The formal warning by the group indicates the problem is so severe that it must be addressed immediately by senior management.
The audit was launched in relation to an incident in September 2014, when a man managed to jump the White House fence. Finally, this August, the Department of Homeland Security stopped by to check on things, and that is when they reportedly found the sleeping agents.
Secret Service leaders, however, are strongly opposing the IG’s conclusion about the Service demanding too much from its employees.

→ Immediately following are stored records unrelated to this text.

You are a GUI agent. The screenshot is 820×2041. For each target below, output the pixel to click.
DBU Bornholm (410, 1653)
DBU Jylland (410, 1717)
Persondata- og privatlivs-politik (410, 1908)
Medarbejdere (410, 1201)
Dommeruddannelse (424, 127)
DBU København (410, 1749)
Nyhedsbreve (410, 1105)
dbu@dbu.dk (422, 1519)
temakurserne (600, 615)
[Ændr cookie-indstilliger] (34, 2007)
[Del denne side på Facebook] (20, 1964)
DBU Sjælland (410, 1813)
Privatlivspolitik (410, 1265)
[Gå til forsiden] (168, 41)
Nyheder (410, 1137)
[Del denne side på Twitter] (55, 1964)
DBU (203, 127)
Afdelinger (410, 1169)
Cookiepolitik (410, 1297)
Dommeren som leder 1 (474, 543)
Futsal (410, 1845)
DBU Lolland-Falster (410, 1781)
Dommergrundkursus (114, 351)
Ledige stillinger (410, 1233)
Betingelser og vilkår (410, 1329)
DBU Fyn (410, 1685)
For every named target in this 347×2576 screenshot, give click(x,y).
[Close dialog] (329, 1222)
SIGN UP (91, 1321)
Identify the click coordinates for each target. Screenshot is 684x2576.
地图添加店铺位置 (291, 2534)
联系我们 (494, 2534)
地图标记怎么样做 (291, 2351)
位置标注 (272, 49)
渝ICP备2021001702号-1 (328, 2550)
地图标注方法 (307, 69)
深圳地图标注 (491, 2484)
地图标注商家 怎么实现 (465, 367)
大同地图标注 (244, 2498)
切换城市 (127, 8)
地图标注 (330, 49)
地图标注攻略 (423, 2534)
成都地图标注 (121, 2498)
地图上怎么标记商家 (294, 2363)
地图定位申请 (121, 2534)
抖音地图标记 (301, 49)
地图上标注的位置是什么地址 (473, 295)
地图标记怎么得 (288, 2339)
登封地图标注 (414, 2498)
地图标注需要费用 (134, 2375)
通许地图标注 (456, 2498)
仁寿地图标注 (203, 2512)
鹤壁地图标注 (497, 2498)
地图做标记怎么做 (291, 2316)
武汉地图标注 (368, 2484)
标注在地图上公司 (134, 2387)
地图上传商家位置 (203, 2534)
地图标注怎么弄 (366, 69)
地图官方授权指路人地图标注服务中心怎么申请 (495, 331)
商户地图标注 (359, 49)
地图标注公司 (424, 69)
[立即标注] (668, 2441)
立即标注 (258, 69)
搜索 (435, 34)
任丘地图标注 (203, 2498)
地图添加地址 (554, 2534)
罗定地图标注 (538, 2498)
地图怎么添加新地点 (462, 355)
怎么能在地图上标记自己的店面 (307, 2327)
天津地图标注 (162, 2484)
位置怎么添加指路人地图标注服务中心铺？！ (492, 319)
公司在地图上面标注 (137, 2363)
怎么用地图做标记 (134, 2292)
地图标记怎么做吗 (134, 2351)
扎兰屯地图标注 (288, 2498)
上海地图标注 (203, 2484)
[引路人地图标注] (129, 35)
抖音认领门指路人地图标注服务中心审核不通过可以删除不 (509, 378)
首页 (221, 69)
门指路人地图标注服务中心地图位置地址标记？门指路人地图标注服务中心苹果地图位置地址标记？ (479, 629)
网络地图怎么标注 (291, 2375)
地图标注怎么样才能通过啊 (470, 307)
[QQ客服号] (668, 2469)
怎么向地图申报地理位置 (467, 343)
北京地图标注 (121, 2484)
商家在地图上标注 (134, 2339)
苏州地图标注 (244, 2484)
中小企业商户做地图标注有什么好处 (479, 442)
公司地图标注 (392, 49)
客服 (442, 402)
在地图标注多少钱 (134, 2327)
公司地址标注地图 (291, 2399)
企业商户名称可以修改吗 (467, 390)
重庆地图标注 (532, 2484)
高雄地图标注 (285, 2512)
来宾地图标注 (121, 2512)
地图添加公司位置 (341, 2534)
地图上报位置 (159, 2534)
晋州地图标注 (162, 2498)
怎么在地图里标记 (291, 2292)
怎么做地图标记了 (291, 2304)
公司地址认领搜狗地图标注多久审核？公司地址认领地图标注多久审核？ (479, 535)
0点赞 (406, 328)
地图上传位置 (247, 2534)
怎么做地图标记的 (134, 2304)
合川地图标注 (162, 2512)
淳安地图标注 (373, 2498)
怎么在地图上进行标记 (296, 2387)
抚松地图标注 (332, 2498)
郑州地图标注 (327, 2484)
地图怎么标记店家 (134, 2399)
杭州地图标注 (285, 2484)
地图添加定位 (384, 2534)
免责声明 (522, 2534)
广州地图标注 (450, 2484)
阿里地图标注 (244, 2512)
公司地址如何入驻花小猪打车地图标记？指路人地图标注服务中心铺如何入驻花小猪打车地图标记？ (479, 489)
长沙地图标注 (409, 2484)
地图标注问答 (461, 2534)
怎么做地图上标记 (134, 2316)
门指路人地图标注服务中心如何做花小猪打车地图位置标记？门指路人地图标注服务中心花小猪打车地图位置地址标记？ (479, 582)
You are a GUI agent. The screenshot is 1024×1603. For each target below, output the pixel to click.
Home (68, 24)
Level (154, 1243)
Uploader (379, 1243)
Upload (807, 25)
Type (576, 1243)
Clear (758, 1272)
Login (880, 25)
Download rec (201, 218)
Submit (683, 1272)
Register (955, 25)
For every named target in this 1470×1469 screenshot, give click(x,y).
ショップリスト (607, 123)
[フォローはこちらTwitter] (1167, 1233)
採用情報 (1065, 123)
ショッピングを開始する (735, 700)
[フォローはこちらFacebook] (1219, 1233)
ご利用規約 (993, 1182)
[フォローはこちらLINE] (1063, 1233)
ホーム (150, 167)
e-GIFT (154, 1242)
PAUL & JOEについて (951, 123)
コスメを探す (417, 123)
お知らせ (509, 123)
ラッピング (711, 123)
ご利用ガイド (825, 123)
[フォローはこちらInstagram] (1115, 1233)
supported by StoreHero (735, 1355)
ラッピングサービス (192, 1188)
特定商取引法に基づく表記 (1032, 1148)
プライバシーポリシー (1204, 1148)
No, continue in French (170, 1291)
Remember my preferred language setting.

They told the Post that one of the sleeping men had taken cold medicine which made him drowsy, and that the other one appeared to have a very full schedule, but had slept while flying back on a military plane from Kenya following Obama’s Africa visit.
The agents themselves seem to disagree, however, with many complaining about being forced to work on their days off due to staffing shortages.
In January, a quadrocopter drone manned by a drunk off-duty government worker landed on the lawn of the White House, causing a two-hour lockdown until the case of the mystery drone was resolved. The non-hostile invasion caused the Secret Service to step up their game, and for several weeks their drones took over the sky to test strategies for fending off possible hostile drone intrusions.
In May, another man was arrested after flying his drone in a park. His small black and red drone — that was not much larger than a brick — was seized and the area was swept by police until it was deemed safe. The man was turned over to the US Park Police as the White House went into lockdown for about an hour.
In June, the White House was locked down once again as another drone was spotted nearby.
Less than two weeks ago, still another drone crashed near the White House.
Agents now have hand-held air missiles, and are working on counter-measures that would zap electronic components inside of drones with electromagnetic waves — but even these are likely to be ineffective while the agents are taking naps.
Repeated security breaches have led to increased scrutiny of the agency and their ability to protect government officials. In December, an independent panel suggested that the agency hire 85 more agents and 200 more officers.